Vivian Capacle - Os Zoneamentos Ecológicos-Econômicos - ZEE estabelecem a importância ecológica, as limitações e as fragilidades dos ecossistemas e impõem vedações, restrições e alternativas de exploração do território, bem como determinam a relocalização de atividades incompatíveis com suas diretrizes.

De acordo com o Decreto 4.297/2002, é de competência do poder público federal a elaboração e a execução do ZEE nacional e regional, quando tiver por objetivos os biomas brasileiros. Os governos estaduais podem elaborar e implantar o ZEE estadual, desde que este gere produtos e informações previstas nesse Decreto.

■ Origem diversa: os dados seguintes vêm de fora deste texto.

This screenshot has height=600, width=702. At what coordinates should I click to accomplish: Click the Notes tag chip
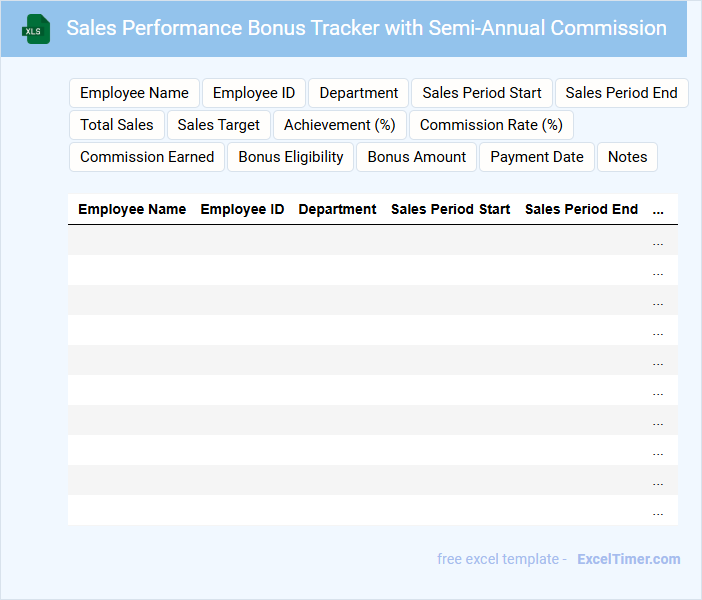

Um ZEE estadual é reconhecido pelo governo federal para indicativo de uso do território, para utilização e gestão de ecossistemas, bem como para definição dos percentuais para fins de recomposição ou aumento de reserva legal, por exemplo.

O ZEE de Mato Grosso do Sul, Lei nº 3.839/2009, especifica as áreas onde é permitida a instalação da indústria sucroalcooleira de forma a direcionar a plantação da cana-de-açúcar para áreas propícias e não frágeis do ponto de vista ecológico-ambiental.

O estado de Goiás, por sua vez, não possui legislação própria sobre o ZEE. No momento da pesquisa da tese, foi identificado que a política de zoneamento nesse estado está ainda em estágio inicial. Notou-se também pouca preocupação com a degradação ambiental que a expansão da cana-de-açúcar tem causado no Estado e com a transformação das áreas produtoras agrícolas em monoculturas de cana-de-açúcar.